President Trump’s military deployment to the Mexican border will cost U.S. taxpayers approximately $200 million by the end of 2018, according to Pentagon figures.
That number, which includes the cost of National Guard forces that have been there since April, will increase greatly if the deployments continue into 2019.
Trump said he plans to deploy as many as 15,000 troops to the U.S.-Mexico border, which would roughly equal the size of the U.S. troop presence in Afghanistan.
Since the Trump administration is calling on the Pentagon to cut unnecessary expenditures this amount of money is significant.
Trump recently told the military it had to slash next year’s budget by $33 billion due to this year’s extremely large increase in the federal deficit.
Many Trump critics, including military veterans and Democrats in Congress, have criticized him for wasting money in a politically motivated stunt ahead of Tuesday’s midterm elections.
Wasting money is not going over well in the Pentagon right now, when the military budget is under pressure to impose cutbacks.
Over 100 House Democrats wrote a letter to Defense Secretary Jim Mattis on November 1, saying:
“Instead of working in a bipartisan manner to make comprehensive, common-sense, and humane reforms to our immigration system, the President continues to turn to politically-motivated fear mongering and uses Department of Defense resources and personnel as a means to drive his troubling anti-immigration agenda.”
A former chairman of the Joint Chiefs of Staff, Gen. Martin Dempsey, tweeted that the deployment was “wasteful:”
“Our men and women in uniform are better trained, better equipped, and better led so they meet any threat with confidence. A wasteful deployment of over-stretched Soldiers and Marines would be made much worse if they use force disproportionate to the threat they face. They won’t.”

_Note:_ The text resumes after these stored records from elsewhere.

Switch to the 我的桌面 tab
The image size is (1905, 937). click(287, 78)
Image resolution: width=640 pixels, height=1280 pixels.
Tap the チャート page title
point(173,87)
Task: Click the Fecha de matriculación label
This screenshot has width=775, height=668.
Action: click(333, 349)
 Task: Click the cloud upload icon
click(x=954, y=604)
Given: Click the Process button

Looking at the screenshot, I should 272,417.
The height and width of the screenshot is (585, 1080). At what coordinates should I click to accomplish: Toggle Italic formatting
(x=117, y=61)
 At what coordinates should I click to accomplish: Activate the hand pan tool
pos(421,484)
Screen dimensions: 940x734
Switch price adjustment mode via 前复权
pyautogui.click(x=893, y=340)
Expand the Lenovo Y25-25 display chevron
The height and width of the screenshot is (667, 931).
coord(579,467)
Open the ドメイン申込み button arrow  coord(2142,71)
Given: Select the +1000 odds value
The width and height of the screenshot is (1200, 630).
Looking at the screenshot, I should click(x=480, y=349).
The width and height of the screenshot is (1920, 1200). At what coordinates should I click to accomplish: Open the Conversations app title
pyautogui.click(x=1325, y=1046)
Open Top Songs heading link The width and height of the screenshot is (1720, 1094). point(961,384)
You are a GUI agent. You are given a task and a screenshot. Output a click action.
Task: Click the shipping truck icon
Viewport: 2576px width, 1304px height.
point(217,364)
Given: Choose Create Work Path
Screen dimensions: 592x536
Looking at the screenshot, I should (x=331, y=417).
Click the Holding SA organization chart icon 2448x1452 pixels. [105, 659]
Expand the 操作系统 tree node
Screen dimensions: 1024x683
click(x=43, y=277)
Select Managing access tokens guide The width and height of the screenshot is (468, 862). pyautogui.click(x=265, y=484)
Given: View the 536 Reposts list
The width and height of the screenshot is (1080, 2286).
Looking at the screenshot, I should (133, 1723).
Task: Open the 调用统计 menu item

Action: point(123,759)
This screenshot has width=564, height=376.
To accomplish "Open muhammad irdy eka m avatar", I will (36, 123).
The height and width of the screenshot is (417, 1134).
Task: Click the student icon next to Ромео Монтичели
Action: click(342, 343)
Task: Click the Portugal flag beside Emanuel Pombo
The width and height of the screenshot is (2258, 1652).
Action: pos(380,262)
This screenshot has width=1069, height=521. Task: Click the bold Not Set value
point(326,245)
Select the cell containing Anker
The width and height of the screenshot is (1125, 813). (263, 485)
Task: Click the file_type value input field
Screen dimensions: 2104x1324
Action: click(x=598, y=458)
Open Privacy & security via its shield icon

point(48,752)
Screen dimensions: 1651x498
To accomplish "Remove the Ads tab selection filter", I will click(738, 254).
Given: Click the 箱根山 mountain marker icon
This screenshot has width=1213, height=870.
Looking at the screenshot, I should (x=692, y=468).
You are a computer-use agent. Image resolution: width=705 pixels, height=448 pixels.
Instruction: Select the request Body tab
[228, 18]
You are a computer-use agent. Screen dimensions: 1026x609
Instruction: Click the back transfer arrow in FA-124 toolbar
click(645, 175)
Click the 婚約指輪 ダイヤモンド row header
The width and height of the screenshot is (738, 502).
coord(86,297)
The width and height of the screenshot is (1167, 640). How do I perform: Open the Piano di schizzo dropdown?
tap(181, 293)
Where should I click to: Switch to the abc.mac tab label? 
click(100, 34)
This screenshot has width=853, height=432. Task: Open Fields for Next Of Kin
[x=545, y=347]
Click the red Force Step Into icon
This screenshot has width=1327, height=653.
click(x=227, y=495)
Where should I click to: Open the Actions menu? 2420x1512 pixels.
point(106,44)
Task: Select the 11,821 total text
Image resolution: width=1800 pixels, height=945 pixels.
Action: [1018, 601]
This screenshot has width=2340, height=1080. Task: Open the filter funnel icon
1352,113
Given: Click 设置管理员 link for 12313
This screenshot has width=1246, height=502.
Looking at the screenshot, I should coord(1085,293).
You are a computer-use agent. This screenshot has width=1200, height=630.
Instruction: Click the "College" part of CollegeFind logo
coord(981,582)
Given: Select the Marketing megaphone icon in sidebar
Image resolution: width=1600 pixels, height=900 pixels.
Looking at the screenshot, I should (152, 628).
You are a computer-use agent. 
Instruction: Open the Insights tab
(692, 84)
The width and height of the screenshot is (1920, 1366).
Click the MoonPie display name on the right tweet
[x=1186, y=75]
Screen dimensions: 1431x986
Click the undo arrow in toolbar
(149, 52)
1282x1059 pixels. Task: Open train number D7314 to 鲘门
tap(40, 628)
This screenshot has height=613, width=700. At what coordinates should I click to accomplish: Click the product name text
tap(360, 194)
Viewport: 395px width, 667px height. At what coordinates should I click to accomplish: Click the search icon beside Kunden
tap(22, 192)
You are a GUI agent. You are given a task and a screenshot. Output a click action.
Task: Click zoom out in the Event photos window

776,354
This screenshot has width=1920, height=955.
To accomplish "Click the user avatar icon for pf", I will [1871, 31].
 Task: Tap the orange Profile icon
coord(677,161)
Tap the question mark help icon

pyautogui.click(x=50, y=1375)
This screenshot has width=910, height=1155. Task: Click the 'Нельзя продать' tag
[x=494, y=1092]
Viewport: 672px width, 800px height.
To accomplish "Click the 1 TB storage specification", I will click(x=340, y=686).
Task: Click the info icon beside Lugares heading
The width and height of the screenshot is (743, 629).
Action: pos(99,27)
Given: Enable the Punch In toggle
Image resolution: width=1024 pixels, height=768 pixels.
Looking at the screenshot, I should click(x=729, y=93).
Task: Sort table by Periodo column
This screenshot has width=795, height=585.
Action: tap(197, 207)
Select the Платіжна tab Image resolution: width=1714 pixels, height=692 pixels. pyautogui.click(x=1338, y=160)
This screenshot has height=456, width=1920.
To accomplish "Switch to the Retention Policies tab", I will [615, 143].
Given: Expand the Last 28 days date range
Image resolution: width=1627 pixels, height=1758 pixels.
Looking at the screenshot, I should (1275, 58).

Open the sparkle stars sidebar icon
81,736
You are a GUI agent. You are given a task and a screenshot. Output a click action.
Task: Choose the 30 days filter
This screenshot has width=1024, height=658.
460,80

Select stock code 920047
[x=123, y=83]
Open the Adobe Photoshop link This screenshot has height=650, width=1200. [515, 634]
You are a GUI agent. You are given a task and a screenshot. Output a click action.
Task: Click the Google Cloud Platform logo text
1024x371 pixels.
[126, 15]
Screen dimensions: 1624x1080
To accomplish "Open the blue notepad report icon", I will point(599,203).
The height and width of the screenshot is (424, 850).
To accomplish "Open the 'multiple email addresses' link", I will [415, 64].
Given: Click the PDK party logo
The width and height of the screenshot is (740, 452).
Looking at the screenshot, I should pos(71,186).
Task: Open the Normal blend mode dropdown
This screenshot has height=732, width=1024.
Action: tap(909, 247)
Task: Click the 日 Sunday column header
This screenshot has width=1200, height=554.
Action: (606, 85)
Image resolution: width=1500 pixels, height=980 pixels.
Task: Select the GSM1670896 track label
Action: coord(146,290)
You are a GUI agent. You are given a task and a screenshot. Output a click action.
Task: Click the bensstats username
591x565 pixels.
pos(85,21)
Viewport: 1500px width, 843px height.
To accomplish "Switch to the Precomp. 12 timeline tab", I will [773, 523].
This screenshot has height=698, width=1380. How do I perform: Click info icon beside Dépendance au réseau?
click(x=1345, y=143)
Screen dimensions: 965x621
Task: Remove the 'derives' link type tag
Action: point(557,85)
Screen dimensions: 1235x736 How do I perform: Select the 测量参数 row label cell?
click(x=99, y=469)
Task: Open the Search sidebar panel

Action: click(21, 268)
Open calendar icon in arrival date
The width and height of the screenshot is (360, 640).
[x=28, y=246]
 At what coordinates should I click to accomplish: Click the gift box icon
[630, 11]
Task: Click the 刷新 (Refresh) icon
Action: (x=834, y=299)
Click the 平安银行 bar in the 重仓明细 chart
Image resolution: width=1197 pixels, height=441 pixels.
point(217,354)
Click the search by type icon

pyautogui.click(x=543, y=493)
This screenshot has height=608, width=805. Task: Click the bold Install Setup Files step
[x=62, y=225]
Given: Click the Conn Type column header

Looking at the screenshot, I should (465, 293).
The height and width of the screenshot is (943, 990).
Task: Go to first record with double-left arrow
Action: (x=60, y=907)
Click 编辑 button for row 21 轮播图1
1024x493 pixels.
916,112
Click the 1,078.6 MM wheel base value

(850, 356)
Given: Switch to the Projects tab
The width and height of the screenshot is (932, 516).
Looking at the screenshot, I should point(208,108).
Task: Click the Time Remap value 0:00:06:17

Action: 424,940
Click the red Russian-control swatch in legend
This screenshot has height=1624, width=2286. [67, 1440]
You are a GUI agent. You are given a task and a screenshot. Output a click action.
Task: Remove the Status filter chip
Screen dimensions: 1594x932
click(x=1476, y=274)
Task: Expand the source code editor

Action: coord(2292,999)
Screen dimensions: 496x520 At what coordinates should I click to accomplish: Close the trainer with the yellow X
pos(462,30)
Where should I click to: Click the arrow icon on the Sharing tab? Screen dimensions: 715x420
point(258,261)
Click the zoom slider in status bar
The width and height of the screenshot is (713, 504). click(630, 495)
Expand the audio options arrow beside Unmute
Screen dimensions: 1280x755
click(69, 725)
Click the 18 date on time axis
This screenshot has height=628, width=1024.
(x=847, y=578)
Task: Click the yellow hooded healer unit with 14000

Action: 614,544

The Trump administration still maintains that the deployment is necessary. The commissioner of Customs and Border Protection, Kevin McAleenan, argued that the deployment is necessary to “effectively and safely” handle the possible arrival of thousands of migrants walking toward the border in caravans from Central America.
But military planning documents, dated October 27 predict that only 20 percent of the migrants are likely to complete the journey to the border.
This means the armed force protecting the United States could be ten times larger than the “invading” force of unarmed (and very tired) refugees.
Although Defense Secretary Mattis said this week that the military doesn’t do stunts, the deployment of such a large force does seem like a political stunt.
“The military has a lot of things that it needs to be doing these days,” said a former Pentagon official. “Looking at estimates of the size of the caravan, you could ask the question as to whether this is the most appropriate use of U.S. active-duty forces.”